Wednesday, April 19, 2017

Lannon and Commerce at the Mouth of Bear


In Captain John Mullan’s  Report on the Construction of a Military Road From Fort Walla Walla to Fort Benton is a list of petitioner signers on December 15, 1859.   The forty eight men desired that the new county in Washington Territory be named “Bitterroot”, but the legislative body chose the name Missoula. On this petition is the name Lannon, but there is no first name.
In Mullan’s Journal he speaks about sending Lannon out to set up a working camp during the winter of 1859.  On the Mullan maps is a designation for Lannon’s camp at the mouth of Bear gulch. Mullan’s  journal notes state “Thirty First day -move to Lannon’s camp.”

Research reveals a story that a John Lannen (Lannon, Lannan), moved his family from Bannock to Helena in 1865 and then hearing about gold in the Elk and Bear Creek area went to that area and mined through out the winter. He returned to Helena in the spring, traded his claim for a cow, and with his wife and sons returned to Bearmouth, where he ran a ferry across Hell Gate River. It is not a real leap to believe that this John Lannon is the same person as the one who worked for Mullan and had his work camp at the mouth of Bear Creek in 1859-1860.

The U.S. Census of 1870 shows the Lannon family: John age 40, Bridget 40, Edward 13, Peter 11, John Jr. 9, and Christopher 2, living in the Beartown area. This census states Edward and Peter were born in Colorado, whereas later Census and Historical Society records state New York. Research has been unable to find a Census record for the family prior to 1870.  Both John and Bridget were born in Ireland.

The 1899 Montana Society of Pioneers states that Bridget arrived in Bear Mouth in 1864 as does Edward’s listing. They departed from Kansas to Montana across the plains via the Lander Cut Off.  Nothing is said about them spending the winter in Helena.

John’s ferry was large enough to carry a wagon and team. It was hauled across the river by pulling on a cable strung from one side of the river to the other. This method assisted the miners traveling the Mullan Road to cross the river and travel up Bear, Deep and First Chance Gulch. A popular story is that “Once when the ferry was carrying two men and three pack mules, each loaded with 250 gallon barrels of whiskey, the cable broke and everything slid into the river. One man drowned but the whiskey was saved.” Lannon’s business also entailed running gold from the mouth of Bear to Deer Lodge and returning with currency for the miners. They also operated a milk route and a hotel.

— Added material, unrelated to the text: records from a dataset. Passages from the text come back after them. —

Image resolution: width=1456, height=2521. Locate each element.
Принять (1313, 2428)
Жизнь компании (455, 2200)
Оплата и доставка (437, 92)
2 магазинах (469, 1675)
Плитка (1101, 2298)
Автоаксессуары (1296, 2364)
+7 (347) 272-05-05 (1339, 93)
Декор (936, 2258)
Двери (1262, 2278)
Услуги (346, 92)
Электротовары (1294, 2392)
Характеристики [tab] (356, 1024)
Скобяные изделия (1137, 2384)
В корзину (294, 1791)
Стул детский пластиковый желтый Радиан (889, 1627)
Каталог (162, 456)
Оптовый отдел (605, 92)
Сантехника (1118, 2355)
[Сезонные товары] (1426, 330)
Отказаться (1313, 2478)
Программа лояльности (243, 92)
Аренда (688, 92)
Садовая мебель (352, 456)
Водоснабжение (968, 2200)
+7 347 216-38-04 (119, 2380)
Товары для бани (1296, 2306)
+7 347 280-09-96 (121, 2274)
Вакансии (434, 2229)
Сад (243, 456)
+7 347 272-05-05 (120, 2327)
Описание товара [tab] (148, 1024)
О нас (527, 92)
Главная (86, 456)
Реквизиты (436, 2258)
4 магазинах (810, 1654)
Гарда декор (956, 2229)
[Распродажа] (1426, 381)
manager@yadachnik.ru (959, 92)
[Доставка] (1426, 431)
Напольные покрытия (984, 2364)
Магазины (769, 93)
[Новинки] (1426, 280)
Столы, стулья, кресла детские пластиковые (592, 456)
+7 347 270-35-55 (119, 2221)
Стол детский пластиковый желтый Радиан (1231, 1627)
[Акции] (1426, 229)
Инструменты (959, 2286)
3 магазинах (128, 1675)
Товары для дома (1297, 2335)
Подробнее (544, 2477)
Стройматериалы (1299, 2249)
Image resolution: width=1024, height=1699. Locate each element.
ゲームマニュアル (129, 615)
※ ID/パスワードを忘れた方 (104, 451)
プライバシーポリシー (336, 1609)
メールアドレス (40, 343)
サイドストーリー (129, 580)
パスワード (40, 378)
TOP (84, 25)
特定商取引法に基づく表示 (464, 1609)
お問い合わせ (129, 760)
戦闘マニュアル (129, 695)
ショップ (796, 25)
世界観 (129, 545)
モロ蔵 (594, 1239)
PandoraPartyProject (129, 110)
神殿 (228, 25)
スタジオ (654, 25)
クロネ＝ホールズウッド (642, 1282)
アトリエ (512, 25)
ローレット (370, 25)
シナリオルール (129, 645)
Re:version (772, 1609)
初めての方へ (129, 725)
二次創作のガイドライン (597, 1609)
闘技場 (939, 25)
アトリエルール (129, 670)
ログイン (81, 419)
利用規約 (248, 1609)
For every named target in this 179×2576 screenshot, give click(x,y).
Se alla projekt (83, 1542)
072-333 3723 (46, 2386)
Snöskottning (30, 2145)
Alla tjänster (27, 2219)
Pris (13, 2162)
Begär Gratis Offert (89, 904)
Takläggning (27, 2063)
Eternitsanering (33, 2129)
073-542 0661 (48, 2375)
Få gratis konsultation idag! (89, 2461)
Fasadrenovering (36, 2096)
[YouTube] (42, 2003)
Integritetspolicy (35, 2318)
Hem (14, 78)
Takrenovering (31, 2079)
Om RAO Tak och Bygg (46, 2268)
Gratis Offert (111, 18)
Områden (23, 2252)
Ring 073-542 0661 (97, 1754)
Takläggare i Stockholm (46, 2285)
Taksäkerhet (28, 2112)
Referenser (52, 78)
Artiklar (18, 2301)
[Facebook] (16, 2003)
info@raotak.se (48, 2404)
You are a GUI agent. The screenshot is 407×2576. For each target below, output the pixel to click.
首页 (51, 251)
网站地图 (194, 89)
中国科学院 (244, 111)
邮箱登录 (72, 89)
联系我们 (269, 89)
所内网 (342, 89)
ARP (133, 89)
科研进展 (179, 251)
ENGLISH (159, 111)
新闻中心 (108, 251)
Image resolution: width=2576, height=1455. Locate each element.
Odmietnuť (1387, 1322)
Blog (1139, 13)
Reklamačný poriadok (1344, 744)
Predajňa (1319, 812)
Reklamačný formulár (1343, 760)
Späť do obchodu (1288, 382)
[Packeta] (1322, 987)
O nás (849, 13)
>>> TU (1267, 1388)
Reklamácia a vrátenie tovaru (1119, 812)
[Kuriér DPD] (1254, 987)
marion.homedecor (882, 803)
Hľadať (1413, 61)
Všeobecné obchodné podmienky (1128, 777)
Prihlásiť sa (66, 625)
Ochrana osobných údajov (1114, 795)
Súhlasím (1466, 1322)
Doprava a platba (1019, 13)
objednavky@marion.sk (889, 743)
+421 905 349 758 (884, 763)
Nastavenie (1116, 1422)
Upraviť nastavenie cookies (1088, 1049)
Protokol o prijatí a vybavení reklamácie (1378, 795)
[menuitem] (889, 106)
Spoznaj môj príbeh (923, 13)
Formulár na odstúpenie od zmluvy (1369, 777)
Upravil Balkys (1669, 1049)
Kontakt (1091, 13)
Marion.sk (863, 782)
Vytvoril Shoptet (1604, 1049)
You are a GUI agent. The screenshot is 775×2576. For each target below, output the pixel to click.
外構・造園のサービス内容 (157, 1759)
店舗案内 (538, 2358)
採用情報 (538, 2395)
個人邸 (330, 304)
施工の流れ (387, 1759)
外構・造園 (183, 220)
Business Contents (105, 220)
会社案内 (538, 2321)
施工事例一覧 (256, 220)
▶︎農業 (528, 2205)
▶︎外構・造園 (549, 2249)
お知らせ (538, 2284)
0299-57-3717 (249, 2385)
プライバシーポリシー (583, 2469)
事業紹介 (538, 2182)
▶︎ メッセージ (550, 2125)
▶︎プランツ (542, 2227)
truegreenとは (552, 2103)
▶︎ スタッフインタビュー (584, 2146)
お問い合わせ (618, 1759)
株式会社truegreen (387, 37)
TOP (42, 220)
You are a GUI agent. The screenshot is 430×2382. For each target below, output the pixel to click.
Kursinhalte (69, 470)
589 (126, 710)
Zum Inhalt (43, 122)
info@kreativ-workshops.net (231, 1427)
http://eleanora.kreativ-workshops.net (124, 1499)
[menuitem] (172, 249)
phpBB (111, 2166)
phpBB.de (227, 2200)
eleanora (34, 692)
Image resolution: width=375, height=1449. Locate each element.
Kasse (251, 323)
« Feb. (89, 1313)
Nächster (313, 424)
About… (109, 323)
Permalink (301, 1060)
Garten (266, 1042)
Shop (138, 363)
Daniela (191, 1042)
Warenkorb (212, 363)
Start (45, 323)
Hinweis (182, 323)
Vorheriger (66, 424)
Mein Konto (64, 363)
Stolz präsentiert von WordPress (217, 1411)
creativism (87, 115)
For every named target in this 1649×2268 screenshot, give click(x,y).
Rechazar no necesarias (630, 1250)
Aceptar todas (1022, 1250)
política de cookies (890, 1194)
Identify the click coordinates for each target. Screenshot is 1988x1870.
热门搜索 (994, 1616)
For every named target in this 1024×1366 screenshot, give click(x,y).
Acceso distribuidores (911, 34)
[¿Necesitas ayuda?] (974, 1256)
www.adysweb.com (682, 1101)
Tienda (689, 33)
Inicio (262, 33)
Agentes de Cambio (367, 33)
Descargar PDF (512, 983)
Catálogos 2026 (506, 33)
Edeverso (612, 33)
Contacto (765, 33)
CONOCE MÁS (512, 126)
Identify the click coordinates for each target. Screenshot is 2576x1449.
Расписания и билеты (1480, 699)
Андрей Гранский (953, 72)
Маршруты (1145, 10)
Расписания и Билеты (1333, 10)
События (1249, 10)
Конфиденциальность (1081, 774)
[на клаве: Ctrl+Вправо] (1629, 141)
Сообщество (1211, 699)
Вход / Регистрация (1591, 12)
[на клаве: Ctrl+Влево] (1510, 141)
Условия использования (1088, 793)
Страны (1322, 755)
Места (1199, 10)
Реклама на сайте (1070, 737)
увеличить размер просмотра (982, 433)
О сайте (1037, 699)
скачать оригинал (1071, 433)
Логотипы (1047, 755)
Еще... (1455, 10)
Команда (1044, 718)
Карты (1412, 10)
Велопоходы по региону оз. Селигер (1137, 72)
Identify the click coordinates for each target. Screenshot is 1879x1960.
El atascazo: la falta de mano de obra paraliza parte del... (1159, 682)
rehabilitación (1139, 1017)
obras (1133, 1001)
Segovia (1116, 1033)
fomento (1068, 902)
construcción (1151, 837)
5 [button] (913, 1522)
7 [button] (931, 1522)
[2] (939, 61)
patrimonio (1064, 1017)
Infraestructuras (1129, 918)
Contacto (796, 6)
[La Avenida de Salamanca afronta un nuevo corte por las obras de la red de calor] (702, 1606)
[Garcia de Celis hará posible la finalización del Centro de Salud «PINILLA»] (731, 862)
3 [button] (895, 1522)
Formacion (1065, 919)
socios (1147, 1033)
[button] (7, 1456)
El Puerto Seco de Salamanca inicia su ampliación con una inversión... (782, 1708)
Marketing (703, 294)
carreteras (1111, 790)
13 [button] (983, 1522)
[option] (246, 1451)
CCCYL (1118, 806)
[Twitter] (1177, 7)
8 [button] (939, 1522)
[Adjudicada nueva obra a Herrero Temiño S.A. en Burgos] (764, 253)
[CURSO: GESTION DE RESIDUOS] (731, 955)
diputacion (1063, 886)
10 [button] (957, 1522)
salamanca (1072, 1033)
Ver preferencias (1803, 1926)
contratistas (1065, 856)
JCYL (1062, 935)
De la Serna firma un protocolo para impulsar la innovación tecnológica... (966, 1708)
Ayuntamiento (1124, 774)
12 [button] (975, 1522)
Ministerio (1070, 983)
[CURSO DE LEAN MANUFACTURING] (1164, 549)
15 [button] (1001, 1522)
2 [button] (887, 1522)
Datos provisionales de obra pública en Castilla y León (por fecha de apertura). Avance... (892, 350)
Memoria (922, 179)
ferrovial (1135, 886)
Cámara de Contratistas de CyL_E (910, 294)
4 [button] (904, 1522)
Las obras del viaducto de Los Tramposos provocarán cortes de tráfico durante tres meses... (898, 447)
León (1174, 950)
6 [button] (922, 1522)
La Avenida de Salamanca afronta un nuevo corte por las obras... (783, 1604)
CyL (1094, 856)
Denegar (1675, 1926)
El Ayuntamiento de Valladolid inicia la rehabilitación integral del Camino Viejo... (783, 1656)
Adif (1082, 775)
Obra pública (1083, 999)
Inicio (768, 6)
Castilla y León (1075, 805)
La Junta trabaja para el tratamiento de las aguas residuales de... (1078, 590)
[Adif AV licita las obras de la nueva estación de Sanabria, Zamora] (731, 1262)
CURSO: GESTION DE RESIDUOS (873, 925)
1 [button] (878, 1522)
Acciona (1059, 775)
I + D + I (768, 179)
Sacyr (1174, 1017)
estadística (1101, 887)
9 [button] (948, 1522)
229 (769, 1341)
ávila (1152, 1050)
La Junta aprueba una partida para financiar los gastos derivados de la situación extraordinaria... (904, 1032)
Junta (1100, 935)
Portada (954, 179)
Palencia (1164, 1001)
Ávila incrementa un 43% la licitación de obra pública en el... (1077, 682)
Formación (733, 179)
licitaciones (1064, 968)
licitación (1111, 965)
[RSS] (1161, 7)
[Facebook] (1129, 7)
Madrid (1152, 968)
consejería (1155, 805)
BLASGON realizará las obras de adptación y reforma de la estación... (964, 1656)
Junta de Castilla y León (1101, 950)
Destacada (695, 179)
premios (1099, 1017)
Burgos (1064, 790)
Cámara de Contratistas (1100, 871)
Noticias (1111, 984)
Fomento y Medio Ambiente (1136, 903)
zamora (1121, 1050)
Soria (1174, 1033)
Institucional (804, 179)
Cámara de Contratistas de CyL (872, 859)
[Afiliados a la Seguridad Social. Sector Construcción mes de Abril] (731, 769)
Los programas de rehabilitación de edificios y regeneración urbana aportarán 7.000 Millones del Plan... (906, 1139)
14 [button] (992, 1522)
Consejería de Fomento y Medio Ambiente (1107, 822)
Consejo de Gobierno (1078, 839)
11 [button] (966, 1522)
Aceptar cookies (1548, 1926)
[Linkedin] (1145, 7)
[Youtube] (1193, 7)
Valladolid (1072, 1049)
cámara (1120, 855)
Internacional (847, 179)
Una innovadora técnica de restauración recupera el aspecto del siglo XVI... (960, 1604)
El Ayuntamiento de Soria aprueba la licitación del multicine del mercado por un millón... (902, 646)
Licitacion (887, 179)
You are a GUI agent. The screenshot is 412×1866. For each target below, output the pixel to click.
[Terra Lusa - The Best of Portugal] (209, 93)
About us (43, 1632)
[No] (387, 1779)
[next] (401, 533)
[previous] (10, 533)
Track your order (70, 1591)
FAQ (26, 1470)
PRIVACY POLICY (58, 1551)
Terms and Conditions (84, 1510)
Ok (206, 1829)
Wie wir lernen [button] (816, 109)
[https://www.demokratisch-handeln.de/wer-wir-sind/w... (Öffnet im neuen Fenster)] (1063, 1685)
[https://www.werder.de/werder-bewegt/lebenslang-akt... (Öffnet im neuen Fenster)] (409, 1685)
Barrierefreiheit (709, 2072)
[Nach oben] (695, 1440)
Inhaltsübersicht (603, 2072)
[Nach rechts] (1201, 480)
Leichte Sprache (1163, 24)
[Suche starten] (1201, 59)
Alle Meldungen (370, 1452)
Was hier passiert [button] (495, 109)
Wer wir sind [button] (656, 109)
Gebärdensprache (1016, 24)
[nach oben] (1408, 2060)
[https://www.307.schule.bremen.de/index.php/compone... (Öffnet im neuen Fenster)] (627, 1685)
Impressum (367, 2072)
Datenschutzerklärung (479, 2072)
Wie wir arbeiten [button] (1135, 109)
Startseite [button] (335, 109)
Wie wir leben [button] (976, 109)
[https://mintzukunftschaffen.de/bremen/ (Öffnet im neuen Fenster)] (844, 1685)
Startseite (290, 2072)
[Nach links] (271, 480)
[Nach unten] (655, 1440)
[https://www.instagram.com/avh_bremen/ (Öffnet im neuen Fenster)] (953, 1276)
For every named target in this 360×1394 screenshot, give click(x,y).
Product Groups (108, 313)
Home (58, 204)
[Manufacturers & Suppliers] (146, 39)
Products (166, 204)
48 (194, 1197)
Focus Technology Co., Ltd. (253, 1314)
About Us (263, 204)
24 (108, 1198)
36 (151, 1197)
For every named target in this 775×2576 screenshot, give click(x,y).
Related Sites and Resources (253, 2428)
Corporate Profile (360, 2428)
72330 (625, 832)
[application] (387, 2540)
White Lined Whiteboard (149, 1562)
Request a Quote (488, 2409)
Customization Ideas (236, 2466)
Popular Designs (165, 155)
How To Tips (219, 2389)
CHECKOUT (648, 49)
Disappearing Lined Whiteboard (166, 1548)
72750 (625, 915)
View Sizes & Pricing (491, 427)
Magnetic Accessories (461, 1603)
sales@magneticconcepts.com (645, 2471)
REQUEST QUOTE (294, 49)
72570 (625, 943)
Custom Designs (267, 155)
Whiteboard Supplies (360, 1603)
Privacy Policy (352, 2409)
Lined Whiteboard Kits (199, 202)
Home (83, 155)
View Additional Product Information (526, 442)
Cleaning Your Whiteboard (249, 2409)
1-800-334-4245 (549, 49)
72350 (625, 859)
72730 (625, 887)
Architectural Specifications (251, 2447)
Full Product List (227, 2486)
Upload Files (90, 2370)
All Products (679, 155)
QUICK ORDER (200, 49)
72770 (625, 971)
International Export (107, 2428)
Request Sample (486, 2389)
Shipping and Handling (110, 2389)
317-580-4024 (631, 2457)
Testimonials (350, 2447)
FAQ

The growing burg named Bearmouth became a stage stop on the Mullan Road and when the railroad came through in 1883, it was the station stop for the Northern Pacific (which sliced through the Lannon Homestead.)  The railroad land being on the Lannon property caused a lot of dissension and John “defaced” a Territory sign by removing it from his fence post and placing it around the corner of the rail station. The County Commissioners placed the sign to advertise a hearing for a new county road to be laid out. John was indicted for placing a piece of paper over the part containing written matter.  The original sentence was $100 and one month in jail. John appealed the case all the way to the Montana Supreme Court with his defense being that the sign was not in the vicinity of the proposed road. John lost the case and ended up  paying the fine and  all of the court costs in July of 1889.

Edward assisted father with the homestead business and was widowed with a twelve year old Edward and fifteen year old John by 1900.  In 1908 Edward filed suit against the Chicago, Milwaukee  and St. Paul Railroad for damages to his property at Bearmouth.  The Railroad appealed the county commissioners appraisal of $14,000 damages. The final award to Edward was $8,650.00.

Son Chris, labeled “the wealthy sheep owner of Bearmouth  reported that his forty odd thousand sheep clips averaged eleven and a quarter pounds in August 1911. Chris and spouse Kate  with 19 year old Nellie and 23 year old John are listed in the 1910 Census. Chris’ Montana estate taxes were $6,363.75 according to the  September 1951, Mail.

John Jr. married Elizabeth Ryan. They lived their lives in Philipsburg with children Rose and  Edwin.  

So far research has failed to determine  the life of Peter after the 1880 Census when he was working on the Ferry at the age of  21.

The final appraisal is that from road builder to homesteader, ferry man and business man, Lannon  was a successful man.